§ **OBJECTIVE**:
Reproduce verbatim the stretch of the material from its beginning through the line containing "Click the MAIN", including that line.

— start EXCERPTED RECORDS —

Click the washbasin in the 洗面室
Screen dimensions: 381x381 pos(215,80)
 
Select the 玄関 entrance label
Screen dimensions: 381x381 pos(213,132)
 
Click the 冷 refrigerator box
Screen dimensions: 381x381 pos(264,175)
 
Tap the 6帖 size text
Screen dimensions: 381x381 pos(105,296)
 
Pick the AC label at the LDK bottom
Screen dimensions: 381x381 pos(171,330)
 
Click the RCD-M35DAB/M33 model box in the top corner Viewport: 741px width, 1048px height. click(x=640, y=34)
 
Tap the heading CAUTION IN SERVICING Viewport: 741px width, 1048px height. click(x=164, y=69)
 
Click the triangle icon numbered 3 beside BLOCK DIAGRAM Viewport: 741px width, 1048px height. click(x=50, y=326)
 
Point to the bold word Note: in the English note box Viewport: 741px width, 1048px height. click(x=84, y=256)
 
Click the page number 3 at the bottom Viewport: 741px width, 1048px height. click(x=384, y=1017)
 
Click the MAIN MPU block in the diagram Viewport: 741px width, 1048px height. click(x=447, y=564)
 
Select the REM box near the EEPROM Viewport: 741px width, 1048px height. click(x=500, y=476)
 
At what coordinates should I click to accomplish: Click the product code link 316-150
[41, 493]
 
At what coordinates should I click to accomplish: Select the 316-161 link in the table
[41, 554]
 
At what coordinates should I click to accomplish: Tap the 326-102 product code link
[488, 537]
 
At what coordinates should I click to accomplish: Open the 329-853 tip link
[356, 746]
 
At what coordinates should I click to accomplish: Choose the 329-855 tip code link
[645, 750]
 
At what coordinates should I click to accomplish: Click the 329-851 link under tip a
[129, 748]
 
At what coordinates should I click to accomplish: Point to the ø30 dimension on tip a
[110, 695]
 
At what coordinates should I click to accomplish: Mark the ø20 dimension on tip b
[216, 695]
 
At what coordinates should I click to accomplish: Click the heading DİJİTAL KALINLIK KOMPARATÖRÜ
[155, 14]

— end EXCERPTED RECORDS —

§ **SOLUTION FOR THIS TASK**:
Click the washbasin in the 洗面室
Screen dimensions: 381x381 pos(215,80)
 
Select the 玄関 entrance label
Screen dimensions: 381x381 pos(213,132)
 
Click the 冷 refrigerator box
Screen dimensions: 381x381 pos(264,175)
 
Tap the 6帖 size text
Screen dimensions: 381x381 pos(105,296)
 
Pick the AC label at the LDK bottom
Screen dimensions: 381x381 pos(171,330)
 
Click the RCD-M35DAB/M33 model box in the top corner Viewport: 741px width, 1048px height. click(x=640, y=34)
 
Tap the heading CAUTION IN SERVICING Viewport: 741px width, 1048px height. click(x=164, y=69)
 
Click the triangle icon numbered 3 beside BLOCK DIAGRAM Viewport: 741px width, 1048px height. click(x=50, y=326)
 
Point to the bold word Note: in the English note box Viewport: 741px width, 1048px height. click(x=84, y=256)
 
Click the page number 3 at the bottom Viewport: 741px width, 1048px height. click(x=384, y=1017)
 
Click the MAIN MPU block in the diagram Viewport: 741px width, 1048px height. click(x=447, y=564)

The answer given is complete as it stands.